Stated goal ▸
Count the lines in the data below that contain the string "Instruction". Reply with the number alone.
— Start of Recorded data —
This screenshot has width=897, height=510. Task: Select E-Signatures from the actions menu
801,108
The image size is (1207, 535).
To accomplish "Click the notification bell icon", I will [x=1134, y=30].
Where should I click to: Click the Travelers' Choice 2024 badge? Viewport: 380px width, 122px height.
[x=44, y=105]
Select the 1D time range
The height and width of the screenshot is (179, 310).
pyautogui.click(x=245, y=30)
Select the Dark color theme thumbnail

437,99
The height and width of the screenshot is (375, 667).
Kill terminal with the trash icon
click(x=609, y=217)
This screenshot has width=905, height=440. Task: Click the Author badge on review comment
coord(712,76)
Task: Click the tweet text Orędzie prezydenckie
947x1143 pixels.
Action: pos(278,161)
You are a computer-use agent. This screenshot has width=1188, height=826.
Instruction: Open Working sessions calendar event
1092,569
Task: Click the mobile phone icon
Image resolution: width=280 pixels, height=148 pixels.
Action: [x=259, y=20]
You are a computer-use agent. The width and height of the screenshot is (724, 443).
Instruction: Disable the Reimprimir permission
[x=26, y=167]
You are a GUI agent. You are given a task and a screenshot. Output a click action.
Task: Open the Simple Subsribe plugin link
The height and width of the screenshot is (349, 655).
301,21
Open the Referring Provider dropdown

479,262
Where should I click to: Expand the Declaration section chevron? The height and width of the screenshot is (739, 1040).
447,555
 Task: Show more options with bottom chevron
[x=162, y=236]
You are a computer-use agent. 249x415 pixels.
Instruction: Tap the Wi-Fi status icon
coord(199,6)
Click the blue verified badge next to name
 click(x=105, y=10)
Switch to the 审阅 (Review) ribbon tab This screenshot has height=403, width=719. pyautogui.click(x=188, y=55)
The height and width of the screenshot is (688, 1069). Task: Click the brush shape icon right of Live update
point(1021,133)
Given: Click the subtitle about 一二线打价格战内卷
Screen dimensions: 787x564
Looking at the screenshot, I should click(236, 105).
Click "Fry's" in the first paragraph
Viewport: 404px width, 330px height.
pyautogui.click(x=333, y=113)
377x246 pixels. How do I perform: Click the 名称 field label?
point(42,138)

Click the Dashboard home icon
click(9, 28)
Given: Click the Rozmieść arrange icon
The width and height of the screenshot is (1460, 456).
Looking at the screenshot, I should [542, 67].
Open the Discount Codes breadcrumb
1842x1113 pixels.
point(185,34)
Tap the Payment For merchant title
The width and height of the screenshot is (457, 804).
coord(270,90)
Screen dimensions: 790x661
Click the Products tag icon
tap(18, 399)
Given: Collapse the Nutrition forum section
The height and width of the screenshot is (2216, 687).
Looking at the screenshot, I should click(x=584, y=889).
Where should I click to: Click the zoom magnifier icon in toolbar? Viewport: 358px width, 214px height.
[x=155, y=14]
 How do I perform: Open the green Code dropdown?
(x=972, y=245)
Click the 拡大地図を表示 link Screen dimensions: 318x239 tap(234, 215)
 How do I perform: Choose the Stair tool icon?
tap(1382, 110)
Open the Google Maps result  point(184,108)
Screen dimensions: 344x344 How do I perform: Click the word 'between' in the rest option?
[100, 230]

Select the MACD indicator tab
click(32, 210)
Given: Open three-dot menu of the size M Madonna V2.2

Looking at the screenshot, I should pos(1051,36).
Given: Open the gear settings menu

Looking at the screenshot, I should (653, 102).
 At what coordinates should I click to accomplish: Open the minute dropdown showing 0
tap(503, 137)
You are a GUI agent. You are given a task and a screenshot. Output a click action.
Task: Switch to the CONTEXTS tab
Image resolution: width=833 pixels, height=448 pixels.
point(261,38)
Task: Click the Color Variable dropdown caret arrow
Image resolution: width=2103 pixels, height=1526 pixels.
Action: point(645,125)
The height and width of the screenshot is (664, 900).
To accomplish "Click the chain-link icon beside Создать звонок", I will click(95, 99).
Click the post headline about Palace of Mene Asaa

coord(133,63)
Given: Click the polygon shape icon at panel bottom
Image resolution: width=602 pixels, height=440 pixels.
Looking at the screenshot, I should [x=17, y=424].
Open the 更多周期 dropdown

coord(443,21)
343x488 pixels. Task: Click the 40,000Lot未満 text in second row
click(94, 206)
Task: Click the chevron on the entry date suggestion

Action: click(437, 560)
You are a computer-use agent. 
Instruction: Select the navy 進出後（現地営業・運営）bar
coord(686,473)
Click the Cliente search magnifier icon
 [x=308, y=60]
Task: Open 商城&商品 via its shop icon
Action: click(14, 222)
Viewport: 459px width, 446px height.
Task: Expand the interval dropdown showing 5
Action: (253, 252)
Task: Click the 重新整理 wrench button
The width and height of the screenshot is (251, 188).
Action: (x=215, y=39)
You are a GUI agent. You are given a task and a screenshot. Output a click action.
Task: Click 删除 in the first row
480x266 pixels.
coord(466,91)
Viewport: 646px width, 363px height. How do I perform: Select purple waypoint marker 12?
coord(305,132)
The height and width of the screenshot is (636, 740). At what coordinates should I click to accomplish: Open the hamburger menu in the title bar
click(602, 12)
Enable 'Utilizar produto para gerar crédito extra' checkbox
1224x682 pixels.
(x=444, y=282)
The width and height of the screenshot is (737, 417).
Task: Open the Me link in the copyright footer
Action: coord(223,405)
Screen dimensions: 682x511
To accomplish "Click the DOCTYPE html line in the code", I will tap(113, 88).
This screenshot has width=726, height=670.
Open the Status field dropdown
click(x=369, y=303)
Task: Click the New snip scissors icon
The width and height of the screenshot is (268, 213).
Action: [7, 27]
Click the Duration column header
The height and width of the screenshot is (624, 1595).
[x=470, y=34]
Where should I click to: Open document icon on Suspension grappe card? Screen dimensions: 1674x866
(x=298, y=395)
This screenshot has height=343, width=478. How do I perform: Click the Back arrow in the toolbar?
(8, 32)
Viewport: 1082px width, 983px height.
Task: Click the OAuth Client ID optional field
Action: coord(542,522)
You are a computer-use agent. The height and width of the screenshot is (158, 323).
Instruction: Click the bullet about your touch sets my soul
— End of Recorded data —
Answer ▸
5